This Problem Does Not Easily Go AwayRecently I have been responding to several articles by evolutionist Dennis Venema. Venema has made various arguments about how genetic evidences strongly support evolution and I have provided rebuttals to those claims. For instance, I explained here that while Venema discusses evidences that are consistent with evolutionary expectations, he does not list or mention the substantial body of scientific findings that are inconsistent with evolution. This is a problem with the evolution literature: the scientific evidence is too often selectively presented. In fact, I have often seen evolutionists claim that there are no contrary evidences, and that the science fully backs evolution. This sort of confirmation bias presents a roadblock to meaningful discourse on the topic of origins.
Next Venema focused his claim on the specific case of human evolution, and the similarity between the human and chimpanzee genomes. Again, Venema made high claims about the evidence. He concluded: “These observations strongly support the hypothesis that our species arose through an evolutionary process.”
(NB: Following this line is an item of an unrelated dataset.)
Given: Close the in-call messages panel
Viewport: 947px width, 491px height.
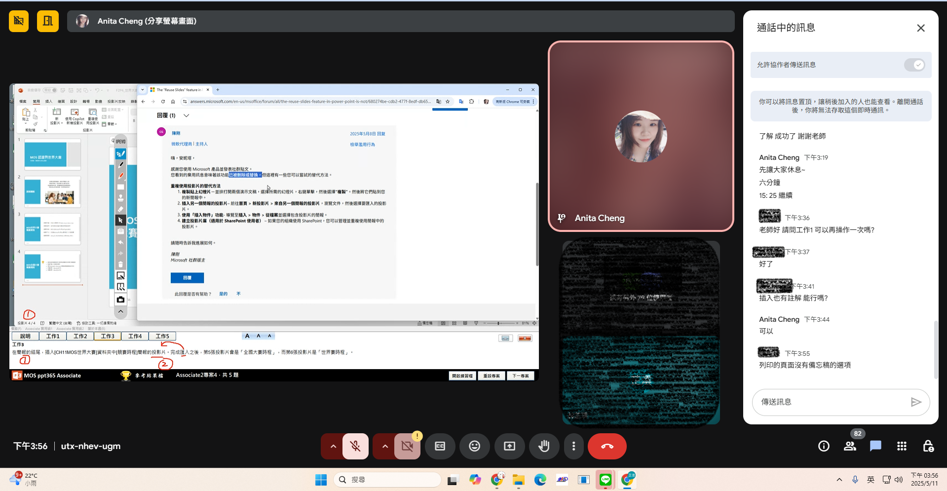Looking at the screenshot, I should (x=920, y=28).
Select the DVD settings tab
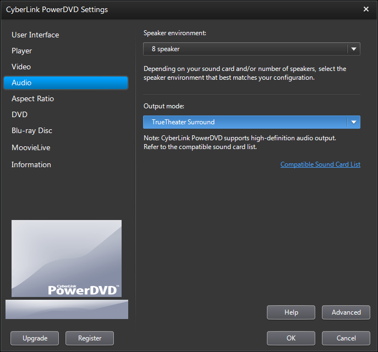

But, in fact, as I explained here, there are several significant problems with this claim. For example, the chimpanzee and human genomes have differing patterns that do not fit evolutionary expectations. There is also a big difference between viruses in the genomes of humans and the other primates. Again, these differences do not fit the expected evolutionary pattern. Furthermore, the chimp-human genome beneficial differences are few and appeals to alternate splicing differences (another big difference between the genomes of humans and the other primates) to evolve humans lead to astronomically improbable pathways.
As always, I explained that the point is not that evolutionary explanations are not possible. Speculative explanations are always possible. Perhaps evolution did this, perhaps it did that. But that does not change the fact that the primate genomes do not “strongly support the hypothesis that our species arose through an evolutionary process,” as Venema and the evolutionists claim.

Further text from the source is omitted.